We could freely assign a value with policy workData to a container declared with any of these policies. On the other hand, the following policies are incompatible with workData, as they each allow some flows that workData does not necessarily allow.

policy managerAndBob = { Manager m : ; bob : }; policy underManagement = { Manager m : ; (Manager m) Employee e : WorksFor(e, m) };

As before, when comparing policies the compiler will also take into account the locks which are open at the point of comparison, the effective policy. One way of understanding the effective policy when we have parameterised locks is to think of the locks which are open as allowing us to add further clauses to the policy. Consider, for example, workData in a context where GivesPermissions(alice, bob) is open. This means that, by the second clause of the policy, information may flow to bob. Thus the effective policy is

workData + { bob : }

Thus in this context we could assign workData to a container with policy managerAndBob.

4.3 Lock Properties

As we have seen, the status of locks influences the meaning of a policy.

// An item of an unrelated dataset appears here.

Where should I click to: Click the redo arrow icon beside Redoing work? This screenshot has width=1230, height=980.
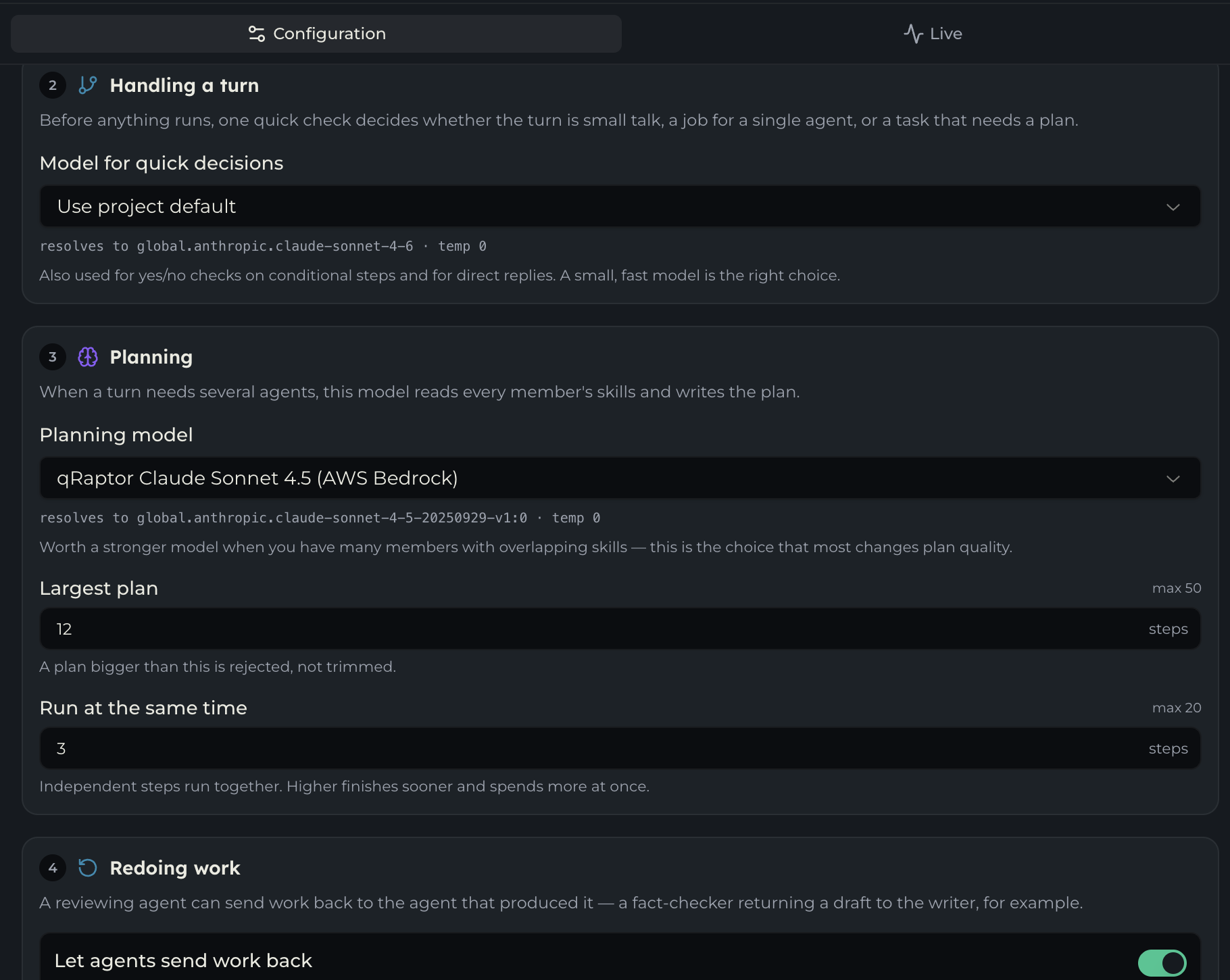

This means that we have to open and close appropriate locks at the right times. For some security policies this might result in a lot of seemingly boilerplate code. For instance, consider a company which has a strict hierarchy among its employees. Each employee has the authority to read all the documents that can be read by the employees below him in the hierarchy. The policy on a document of employee Elton might therefore be:

{ elton : ; Employee e : ReadsFor(e, elton) }

This means that the ReadsFor lock needs to properly represent the hierarchical state, including its transitive nature. Thus a method that allows an employee a to start reading documents of b already becomes quite complicated:

void allowReading(Employee a, Employee b) { open ReadsFor(a, b); for (Employee e : employees) { if (ReadsFor(b, e)) open ReadsFor(a, e); if (ReadsFor(e, a)) open ReadsFor(e, b); } }

If a read permission gets revoked, a can no longer read for b, it becomes hard to even correctly modify the lock state:

void disallowReading(Employee a, Employee b) { close ReadsFor(a, b); for (Employee e : employees) { if (ReadsFor(b, e)) close ReadsFor(a, e); } }

Is it correct to also disallow employee a from reading of any of the indirectly obtained permissions? Perhaps one could argue that this depends on whether those read permissions were not also provided explicitly to a.

Clearly, this all results in fairly complicated code, only to successfully maintain the correct lock state. At the same time it also leads to quite a large lock state that consumes memory at run time. To better address these situations where certain locks are implicitly opened depending on some explicitly opened locks, Paragon provides lock properties.

A lock property specifies under which circumstances a lock is implicitly opened. A property is defined at the declaration point of the lock on which it is a property, e.g.:

lock ReadsFor(Employee, Employee) { (Employee a) ReadsFor(a,a) : ; (Employee a, b, c) ReadsFor(a,c) : ReadsFor(a,b), ReadsFor(b,c) };

The clauses forming the lock properties are similar to the policy clauses we saw earlier. The first property states that each employee is allowed to read on his own behalf. The second property, in natural language, reads:

Any employee a may read for any employee c, provided that there exists some employee b such that a reads for b and b reads for c.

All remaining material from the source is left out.